Barack Obama  (Foto: ČTK)
„Es ist ein Ereignis, dass sicher mehr als nur geringe Aufmerksamkeit verdient. Aber warum, verdammt, degradiert uns die Presse ausnahmslos und das Fernsehen vorzugsweise zu Untertanen, die mit großen Augen die Ankunft der fürstlichen Herren auf dem Landgut erwarten? Warum servieren sie uns in endlosem Geschwätz solch aufregende Informationen, wie die, dass das Flugzeug noch nicht auf dem Radarschirm ist, dass es schon näher kommt, dass der rote Teppich noch nicht ausgerollt ist, wo die durchlauchten Herren schlafen werden und ähnliche Wichtigkeiten. Da fällt mir ein: Haben die Präsidenten die Kugelschreiber, mit denen sie unterzeichnet haben, ausgetauscht? Und waren sie golden? Her mit dieser Information, sonst kann ich nicht einschlafen.“

Moderator: Vielleicht illustriert ja gerade auch diese Berichterstattung die gefühlte tschechische Statistenrolle, also das Gefühl, dass man ohnehin kaum Einfluss nehmen kann.

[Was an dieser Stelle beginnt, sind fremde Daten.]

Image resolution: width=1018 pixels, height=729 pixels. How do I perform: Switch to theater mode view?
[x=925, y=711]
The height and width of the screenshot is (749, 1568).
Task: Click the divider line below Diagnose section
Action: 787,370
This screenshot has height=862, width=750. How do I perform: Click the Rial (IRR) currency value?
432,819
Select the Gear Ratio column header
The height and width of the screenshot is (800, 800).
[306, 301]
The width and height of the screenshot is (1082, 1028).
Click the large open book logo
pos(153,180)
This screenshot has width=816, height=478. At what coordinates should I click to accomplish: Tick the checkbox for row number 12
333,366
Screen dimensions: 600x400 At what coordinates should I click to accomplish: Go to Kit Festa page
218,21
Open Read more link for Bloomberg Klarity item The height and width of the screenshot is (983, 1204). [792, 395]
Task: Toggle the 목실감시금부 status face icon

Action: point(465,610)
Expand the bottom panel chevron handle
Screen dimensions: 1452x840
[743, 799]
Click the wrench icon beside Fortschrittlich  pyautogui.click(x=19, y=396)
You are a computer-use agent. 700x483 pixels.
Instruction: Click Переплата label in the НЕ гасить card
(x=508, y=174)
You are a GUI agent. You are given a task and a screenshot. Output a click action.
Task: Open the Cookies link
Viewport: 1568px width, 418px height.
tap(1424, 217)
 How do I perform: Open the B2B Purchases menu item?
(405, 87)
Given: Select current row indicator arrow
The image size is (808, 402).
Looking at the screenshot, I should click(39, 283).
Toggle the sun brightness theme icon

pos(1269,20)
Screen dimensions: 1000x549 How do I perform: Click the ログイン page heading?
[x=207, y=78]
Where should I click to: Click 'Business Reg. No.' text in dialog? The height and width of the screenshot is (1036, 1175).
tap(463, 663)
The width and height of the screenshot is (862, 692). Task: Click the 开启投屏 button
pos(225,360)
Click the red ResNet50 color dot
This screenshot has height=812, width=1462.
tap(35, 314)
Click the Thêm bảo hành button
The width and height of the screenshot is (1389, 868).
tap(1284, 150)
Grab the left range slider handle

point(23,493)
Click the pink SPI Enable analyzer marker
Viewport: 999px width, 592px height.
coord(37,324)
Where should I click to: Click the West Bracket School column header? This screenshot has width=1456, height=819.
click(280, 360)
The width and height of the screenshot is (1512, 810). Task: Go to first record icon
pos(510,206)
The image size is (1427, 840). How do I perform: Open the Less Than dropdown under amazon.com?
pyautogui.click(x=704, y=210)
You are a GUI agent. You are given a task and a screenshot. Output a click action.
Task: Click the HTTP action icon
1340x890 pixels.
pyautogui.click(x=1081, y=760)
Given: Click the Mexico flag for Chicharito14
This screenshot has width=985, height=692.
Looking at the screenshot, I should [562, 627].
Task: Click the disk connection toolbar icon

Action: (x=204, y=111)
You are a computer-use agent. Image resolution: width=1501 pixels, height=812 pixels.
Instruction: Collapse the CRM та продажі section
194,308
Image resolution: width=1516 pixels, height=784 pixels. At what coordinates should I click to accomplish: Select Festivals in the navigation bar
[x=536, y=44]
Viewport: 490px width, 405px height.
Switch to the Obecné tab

P.G.: Genau so sieht das Zbyněk Petráček in der Lidové noviny. Augenzwinkernd reduziert er den Einfluss der Tschechen darauf, die Laune von Präsident Obama zu heben. Aber auch hier haben die Gastgeber – mit Petráček geprochen - versagt:

Politiker beim Mittagessen auf der Prager Burg  (Foto: ČTK)
„Wenn Präsident Klaus und die anderen tschechischen Gastgeber echte Kerle wären, dann hätten sie Obama ein wirklich einmaliges Angebot unterbreitet und ihm gesagt: ‚Herr Präsident, es ist bekannt, dass Sie Raucher sind, obwohl das in Ihrer Heimat nicht besonders populär ist. Wissen Sie eigentlich, dass Sie sich in einem Land befinden, in welchem das flächendeckende Rauchverbot in Kneipen noch nicht Einzug gehalten hat? Wissen Sie, dass Sie in einem Land sind, in dem es kein Anti-Kuba-Embargo gibt?’“

Und wenn auch Obama ein echter Kerl wäre und sich das Angebot eines echten Prager Rauchvergnügens nicht entgehen lassen hätte, dann wäre Prag auf allen Titelseiten, so Kommentator Zbyněk Petráček.

Moderator: Die Havanna-Zigarre genehmigt sich Obama dann vielleicht bei seinem nächsten Prag-Besuch. Mittlerweile ist er ja – wie auch Medwedew – schon wieder abgeflogen.